(What the task requires)
Please write out exactly the lines of the data below from the line holding "This screenshot has height=703, width=1327." through the line holding "Go up one directory level", and leave out the rest.

(Dataset records)
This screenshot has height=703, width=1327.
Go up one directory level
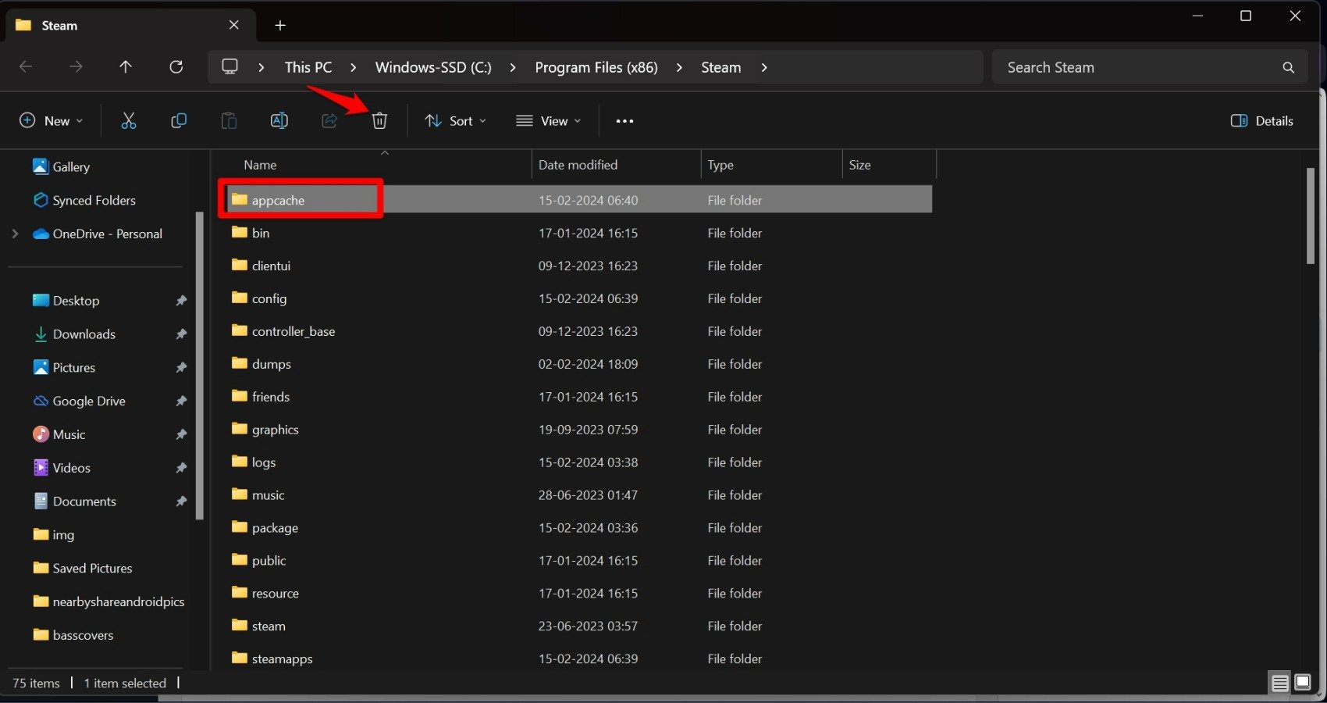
* * *
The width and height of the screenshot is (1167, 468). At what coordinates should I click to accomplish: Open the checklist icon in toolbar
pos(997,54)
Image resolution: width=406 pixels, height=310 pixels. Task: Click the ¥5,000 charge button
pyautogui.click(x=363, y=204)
* * *
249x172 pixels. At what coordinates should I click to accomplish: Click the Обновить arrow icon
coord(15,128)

(Result of this exercise)
This screenshot has height=703, width=1327.
Go up one directory level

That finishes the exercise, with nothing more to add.